═══ Available data ═══
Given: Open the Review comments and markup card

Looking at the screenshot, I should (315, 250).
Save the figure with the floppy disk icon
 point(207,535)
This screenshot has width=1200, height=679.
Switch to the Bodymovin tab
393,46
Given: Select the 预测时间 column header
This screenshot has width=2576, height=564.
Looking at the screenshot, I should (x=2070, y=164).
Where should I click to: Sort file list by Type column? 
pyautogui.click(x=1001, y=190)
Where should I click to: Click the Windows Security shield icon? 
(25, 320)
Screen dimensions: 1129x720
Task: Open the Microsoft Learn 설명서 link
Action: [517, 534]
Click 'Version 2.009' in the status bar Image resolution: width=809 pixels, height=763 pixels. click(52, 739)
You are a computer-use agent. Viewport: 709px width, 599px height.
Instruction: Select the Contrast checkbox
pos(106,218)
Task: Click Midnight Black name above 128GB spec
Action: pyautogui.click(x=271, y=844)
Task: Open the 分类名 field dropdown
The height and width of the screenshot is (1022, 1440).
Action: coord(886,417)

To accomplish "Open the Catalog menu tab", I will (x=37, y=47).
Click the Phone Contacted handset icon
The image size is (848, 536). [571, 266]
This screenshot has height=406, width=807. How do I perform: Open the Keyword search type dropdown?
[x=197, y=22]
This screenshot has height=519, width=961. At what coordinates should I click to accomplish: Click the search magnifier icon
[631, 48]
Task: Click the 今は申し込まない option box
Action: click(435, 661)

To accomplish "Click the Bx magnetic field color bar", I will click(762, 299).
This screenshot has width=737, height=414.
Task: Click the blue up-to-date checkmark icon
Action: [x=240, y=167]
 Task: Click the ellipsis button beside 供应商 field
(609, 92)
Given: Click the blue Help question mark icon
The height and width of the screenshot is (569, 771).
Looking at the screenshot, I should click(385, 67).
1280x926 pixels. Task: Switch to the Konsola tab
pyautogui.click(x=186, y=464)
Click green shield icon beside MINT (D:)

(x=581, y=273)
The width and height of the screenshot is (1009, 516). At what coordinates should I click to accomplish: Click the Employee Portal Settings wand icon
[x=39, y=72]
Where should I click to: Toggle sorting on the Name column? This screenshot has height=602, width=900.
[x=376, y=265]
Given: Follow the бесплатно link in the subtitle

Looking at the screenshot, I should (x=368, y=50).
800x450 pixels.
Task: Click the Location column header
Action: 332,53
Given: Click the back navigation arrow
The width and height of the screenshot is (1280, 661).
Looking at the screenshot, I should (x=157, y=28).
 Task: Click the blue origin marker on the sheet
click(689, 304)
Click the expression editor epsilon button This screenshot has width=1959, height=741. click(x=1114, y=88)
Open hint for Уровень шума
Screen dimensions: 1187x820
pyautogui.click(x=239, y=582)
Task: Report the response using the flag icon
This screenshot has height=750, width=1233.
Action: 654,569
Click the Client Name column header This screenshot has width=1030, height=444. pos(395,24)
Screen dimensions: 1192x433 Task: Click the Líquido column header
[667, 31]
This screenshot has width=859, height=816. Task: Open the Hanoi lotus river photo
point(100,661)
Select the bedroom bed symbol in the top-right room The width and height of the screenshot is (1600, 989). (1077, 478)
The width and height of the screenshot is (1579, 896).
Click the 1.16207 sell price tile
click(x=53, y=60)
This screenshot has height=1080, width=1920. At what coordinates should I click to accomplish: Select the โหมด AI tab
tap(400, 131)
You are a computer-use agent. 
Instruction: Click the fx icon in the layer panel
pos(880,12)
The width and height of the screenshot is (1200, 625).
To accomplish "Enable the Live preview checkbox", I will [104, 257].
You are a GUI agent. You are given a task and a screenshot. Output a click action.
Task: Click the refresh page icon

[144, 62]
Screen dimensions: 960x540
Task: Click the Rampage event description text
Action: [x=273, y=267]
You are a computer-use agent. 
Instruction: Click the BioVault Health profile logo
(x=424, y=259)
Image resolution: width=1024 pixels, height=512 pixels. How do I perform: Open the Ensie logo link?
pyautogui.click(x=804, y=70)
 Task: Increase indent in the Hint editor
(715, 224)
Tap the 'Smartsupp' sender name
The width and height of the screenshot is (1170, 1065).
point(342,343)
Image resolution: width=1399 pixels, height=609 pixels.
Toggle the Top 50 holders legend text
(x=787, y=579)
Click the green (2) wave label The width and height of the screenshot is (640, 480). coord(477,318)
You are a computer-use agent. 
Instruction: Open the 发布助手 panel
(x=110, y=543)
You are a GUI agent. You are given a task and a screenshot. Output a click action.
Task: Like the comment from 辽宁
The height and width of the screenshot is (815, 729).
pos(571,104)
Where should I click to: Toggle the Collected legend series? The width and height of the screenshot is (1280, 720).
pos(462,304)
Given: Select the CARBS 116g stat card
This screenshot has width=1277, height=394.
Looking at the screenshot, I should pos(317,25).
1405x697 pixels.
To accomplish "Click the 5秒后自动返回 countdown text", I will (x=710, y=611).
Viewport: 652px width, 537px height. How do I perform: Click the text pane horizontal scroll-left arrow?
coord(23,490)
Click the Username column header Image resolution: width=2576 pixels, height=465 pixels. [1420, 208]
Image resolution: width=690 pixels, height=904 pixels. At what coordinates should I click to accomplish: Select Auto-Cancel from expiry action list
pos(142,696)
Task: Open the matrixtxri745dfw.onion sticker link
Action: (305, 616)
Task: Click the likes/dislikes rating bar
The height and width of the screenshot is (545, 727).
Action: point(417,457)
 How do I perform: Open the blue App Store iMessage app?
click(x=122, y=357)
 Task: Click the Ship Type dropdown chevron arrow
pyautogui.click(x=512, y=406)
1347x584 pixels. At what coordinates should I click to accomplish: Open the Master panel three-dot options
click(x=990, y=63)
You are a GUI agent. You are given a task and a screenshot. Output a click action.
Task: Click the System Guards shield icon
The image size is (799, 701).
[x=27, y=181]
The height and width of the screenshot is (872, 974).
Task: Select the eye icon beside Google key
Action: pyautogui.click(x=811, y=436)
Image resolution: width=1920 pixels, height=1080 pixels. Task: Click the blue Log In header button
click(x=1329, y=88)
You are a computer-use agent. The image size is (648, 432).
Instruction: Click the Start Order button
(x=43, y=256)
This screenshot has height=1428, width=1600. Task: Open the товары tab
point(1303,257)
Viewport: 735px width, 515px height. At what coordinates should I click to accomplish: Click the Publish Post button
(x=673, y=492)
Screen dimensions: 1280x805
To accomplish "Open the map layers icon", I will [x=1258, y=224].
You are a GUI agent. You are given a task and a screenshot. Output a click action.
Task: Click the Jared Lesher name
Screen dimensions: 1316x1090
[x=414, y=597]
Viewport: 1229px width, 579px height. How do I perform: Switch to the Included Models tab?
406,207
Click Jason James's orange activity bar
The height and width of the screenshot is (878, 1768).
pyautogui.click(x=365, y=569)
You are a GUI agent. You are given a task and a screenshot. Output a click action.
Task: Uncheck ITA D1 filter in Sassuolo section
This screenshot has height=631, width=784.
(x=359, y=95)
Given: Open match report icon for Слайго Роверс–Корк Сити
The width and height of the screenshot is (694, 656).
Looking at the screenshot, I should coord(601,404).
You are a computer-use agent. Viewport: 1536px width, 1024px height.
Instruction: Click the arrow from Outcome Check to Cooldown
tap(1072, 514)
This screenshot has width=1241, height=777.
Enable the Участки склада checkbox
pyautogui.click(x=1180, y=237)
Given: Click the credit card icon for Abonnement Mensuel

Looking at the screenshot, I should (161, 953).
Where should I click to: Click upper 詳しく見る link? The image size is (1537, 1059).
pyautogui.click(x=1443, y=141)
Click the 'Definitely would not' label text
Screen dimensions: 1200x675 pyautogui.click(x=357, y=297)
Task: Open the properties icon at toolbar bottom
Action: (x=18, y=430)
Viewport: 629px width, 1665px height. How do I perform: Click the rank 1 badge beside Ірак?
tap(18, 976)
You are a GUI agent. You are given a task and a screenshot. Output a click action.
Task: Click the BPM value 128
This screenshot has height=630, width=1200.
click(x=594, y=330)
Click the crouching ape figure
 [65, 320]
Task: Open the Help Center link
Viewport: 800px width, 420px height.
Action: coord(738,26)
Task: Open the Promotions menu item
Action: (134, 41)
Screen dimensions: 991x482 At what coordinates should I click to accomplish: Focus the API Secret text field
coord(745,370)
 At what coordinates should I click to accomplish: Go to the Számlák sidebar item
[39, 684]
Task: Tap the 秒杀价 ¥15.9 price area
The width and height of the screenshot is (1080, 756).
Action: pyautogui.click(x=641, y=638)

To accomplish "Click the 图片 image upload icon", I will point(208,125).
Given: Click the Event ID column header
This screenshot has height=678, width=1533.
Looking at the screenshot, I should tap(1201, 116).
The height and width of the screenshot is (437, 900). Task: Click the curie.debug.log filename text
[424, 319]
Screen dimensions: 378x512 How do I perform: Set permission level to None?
═══
## Requirement
Your task is to output exactly the lines running from the one with "Given: Open match" through the final line of the material above, with both ends included.

## Problem solution
Given: Open match report icon for Слайго Роверс–Корк Сити
The width and height of the screenshot is (694, 656).
Looking at the screenshot, I should coord(601,404).
You are a computer-use agent. Viewport: 1536px width, 1024px height.
Instruction: Click the arrow from Outcome Check to Cooldown
tap(1072, 514)
This screenshot has width=1241, height=777.
Enable the Участки склада checkbox
pyautogui.click(x=1180, y=237)
Given: Click the credit card icon for Abonnement Mensuel

Looking at the screenshot, I should (161, 953).
Where should I click to: Click upper 詳しく見る link? The image size is (1537, 1059).
pyautogui.click(x=1443, y=141)
Click the 'Definitely would not' label text
Screen dimensions: 1200x675 pyautogui.click(x=357, y=297)
Task: Open the properties icon at toolbar bottom
Action: (x=18, y=430)
Viewport: 629px width, 1665px height. How do I perform: Click the rank 1 badge beside Ірак?
tap(18, 976)
You are a GUI agent. You are given a task and a screenshot. Output a click action.
Task: Click the BPM value 128
This screenshot has height=630, width=1200.
click(x=594, y=330)
Click the crouching ape figure
 [65, 320]
Task: Open the Help Center link
Viewport: 800px width, 420px height.
Action: coord(738,26)
Task: Open the Promotions menu item
Action: (134, 41)
Screen dimensions: 991x482 At what coordinates should I click to accomplish: Focus the API Secret text field
coord(745,370)
 At what coordinates should I click to accomplish: Go to the Számlák sidebar item
[39, 684]
Task: Tap the 秒杀价 ¥15.9 price area
The width and height of the screenshot is (1080, 756).
Action: pyautogui.click(x=641, y=638)

To accomplish "Click the 图片 image upload icon", I will point(208,125).
Given: Click the Event ID column header
This screenshot has height=678, width=1533.
Looking at the screenshot, I should tap(1201, 116).
The height and width of the screenshot is (437, 900). Task: Click the curie.debug.log filename text
[424, 319]
Screen dimensions: 378x512 How do I perform: Set permission level to None?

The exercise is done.